## What the task requires
Would you please return the lines of the entries below starting at the line that has "Screen dimensions: 506x292" and ending at the line that has "Select the Asana", both included, exactly as they are?

## Extracted data
━━━━━━━━
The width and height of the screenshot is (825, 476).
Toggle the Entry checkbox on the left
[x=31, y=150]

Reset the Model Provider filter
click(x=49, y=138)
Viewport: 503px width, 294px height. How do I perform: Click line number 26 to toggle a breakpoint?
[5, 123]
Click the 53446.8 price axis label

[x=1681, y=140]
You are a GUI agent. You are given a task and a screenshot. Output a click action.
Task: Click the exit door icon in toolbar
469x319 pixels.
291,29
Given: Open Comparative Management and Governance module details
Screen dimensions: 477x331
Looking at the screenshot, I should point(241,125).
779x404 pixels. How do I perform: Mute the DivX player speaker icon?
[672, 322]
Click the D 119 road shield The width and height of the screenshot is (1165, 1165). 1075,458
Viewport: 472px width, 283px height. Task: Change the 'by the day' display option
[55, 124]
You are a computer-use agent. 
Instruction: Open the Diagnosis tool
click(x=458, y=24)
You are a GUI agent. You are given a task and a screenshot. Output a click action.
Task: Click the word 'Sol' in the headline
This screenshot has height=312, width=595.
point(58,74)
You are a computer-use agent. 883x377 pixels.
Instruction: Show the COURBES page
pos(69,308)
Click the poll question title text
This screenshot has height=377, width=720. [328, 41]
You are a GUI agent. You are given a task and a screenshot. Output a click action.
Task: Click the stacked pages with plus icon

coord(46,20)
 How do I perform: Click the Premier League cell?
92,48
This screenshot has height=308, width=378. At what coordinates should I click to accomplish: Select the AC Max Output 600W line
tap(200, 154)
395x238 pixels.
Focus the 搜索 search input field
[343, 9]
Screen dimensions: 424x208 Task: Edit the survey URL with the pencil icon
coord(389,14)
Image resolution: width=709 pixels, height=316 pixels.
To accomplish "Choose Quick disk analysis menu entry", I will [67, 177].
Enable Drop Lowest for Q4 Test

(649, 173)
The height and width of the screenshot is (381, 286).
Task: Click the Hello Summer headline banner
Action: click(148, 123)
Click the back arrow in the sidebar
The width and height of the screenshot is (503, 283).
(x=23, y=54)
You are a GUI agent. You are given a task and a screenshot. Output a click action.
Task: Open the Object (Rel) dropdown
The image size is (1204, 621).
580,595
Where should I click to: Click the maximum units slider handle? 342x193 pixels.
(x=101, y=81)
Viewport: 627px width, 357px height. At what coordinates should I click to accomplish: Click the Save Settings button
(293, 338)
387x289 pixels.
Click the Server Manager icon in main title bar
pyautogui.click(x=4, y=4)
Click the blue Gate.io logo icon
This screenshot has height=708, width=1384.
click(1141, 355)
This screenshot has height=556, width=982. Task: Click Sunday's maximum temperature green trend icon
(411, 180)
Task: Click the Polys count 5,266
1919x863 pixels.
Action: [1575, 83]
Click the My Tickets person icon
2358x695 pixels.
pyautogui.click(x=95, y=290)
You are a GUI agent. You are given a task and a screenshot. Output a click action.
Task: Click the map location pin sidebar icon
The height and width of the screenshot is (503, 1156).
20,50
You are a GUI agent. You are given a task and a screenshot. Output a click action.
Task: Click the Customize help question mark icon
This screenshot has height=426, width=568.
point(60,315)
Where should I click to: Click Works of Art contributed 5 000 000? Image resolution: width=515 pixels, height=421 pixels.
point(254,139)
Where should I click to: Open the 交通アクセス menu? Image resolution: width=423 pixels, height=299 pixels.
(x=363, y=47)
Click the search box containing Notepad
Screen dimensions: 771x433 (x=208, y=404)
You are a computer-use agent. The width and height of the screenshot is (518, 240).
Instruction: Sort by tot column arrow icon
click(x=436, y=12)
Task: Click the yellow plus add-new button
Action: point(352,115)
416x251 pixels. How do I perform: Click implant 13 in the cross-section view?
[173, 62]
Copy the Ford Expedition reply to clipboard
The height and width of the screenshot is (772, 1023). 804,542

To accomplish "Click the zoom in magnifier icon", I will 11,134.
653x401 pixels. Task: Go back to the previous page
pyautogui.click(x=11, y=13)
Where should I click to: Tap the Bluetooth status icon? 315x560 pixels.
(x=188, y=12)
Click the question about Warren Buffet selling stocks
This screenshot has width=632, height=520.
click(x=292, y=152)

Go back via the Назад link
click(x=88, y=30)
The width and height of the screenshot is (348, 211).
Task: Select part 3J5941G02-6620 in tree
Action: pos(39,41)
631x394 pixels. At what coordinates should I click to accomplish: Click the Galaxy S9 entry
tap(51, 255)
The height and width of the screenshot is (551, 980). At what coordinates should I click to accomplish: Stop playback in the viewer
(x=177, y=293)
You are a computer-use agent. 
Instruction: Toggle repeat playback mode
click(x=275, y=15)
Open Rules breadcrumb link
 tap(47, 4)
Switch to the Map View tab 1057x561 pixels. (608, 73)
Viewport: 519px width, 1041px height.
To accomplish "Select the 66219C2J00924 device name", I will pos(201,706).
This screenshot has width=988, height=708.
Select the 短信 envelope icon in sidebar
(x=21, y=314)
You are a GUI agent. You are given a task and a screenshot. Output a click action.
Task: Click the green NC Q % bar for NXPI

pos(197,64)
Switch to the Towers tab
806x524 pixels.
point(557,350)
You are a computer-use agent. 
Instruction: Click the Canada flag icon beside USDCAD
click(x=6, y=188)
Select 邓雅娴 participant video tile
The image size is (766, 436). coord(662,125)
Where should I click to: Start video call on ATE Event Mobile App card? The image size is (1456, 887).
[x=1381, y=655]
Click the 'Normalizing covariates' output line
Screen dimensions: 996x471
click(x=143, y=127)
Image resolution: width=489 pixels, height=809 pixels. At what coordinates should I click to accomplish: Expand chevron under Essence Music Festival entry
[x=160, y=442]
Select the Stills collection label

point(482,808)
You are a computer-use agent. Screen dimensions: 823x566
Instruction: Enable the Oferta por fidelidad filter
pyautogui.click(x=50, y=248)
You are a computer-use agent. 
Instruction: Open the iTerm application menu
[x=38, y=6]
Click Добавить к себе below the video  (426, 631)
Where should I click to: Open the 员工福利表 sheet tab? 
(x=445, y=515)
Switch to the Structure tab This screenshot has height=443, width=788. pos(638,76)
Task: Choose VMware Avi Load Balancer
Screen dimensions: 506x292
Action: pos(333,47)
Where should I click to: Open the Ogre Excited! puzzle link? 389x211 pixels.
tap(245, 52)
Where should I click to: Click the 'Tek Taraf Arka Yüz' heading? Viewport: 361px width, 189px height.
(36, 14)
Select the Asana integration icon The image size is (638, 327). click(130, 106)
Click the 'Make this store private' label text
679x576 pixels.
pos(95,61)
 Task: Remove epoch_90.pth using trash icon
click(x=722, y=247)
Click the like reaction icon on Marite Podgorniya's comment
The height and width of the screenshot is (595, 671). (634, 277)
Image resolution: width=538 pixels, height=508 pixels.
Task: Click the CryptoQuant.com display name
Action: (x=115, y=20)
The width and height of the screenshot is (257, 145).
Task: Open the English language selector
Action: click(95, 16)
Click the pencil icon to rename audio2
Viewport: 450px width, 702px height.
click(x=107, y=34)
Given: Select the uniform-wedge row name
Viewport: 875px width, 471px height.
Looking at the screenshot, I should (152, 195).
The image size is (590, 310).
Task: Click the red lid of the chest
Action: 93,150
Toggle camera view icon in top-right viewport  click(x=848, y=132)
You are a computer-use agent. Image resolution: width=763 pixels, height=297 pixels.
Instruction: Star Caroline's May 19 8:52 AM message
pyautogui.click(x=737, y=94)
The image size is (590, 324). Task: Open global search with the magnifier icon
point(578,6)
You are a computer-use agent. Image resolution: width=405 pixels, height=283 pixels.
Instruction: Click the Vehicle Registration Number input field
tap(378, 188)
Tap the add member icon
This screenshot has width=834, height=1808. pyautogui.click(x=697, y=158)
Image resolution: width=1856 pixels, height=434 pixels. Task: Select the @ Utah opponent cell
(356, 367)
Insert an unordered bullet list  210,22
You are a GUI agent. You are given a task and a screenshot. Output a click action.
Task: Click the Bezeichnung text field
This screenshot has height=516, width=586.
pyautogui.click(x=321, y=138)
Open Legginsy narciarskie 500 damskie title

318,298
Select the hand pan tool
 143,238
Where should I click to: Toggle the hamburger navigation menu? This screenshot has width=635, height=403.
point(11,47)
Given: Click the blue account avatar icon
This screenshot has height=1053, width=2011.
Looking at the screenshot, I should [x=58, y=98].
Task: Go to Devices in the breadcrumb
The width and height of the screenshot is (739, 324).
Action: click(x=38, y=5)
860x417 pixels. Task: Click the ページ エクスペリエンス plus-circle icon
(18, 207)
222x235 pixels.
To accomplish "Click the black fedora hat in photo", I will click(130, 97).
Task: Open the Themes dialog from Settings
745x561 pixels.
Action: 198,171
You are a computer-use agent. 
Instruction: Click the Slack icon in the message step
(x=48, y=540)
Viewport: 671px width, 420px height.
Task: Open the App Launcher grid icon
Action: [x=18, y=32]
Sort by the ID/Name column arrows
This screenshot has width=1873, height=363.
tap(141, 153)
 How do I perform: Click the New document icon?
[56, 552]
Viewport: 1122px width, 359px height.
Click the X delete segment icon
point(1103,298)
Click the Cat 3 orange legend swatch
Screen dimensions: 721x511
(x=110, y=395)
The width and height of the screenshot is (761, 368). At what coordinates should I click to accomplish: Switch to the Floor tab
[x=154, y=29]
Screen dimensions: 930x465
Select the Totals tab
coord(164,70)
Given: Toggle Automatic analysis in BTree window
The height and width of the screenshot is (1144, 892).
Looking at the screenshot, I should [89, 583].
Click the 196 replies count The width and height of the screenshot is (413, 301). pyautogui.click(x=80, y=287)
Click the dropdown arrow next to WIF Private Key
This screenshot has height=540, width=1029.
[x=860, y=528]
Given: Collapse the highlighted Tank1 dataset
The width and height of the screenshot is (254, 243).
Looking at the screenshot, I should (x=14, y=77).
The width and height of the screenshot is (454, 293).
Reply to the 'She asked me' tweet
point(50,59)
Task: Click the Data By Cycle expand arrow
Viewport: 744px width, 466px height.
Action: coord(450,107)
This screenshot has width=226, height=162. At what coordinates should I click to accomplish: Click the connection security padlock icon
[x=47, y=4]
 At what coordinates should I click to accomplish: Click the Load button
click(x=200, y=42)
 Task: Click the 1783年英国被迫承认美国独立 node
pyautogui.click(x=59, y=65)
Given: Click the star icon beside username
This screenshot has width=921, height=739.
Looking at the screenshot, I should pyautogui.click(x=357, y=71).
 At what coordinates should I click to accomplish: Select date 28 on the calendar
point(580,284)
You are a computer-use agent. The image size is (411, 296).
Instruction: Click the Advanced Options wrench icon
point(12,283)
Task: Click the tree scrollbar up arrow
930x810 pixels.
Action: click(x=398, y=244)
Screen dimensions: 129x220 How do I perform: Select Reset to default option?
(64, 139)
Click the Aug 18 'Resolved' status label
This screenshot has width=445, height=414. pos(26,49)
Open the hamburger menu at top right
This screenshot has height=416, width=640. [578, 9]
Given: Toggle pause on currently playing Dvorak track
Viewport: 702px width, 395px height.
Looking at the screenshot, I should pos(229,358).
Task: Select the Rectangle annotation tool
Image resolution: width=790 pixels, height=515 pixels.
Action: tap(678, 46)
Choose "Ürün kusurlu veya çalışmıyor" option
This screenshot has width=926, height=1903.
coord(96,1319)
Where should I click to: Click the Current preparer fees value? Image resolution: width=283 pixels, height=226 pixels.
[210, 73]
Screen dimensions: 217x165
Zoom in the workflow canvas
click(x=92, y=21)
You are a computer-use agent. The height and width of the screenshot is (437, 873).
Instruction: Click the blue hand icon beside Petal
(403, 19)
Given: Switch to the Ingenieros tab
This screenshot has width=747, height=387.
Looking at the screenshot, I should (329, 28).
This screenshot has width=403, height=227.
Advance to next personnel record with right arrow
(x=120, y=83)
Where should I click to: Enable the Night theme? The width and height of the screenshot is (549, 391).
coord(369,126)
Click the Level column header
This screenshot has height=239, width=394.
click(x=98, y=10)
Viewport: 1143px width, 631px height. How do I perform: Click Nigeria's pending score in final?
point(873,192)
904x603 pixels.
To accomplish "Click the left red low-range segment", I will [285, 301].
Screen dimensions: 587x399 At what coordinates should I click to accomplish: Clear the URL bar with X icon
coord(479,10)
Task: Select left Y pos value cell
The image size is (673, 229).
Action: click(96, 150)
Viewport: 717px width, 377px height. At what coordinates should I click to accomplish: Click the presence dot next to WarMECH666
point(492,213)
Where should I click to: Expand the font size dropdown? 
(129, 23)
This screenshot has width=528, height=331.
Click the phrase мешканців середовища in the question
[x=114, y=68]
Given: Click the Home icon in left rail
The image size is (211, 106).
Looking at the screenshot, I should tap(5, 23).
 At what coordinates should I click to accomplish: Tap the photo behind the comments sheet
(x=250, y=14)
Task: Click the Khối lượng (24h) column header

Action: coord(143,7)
━━━━━━━━
## Your response
Screen dimensions: 506x292
Action: pos(333,47)
Where should I click to: Open the Ogre Excited! puzzle link? 389x211 pixels.
tap(245, 52)
Where should I click to: Click the 'Tek Taraf Arka Yüz' heading? Viewport: 361px width, 189px height.
(36, 14)
Select the Asana integration icon The image size is (638, 327). click(130, 106)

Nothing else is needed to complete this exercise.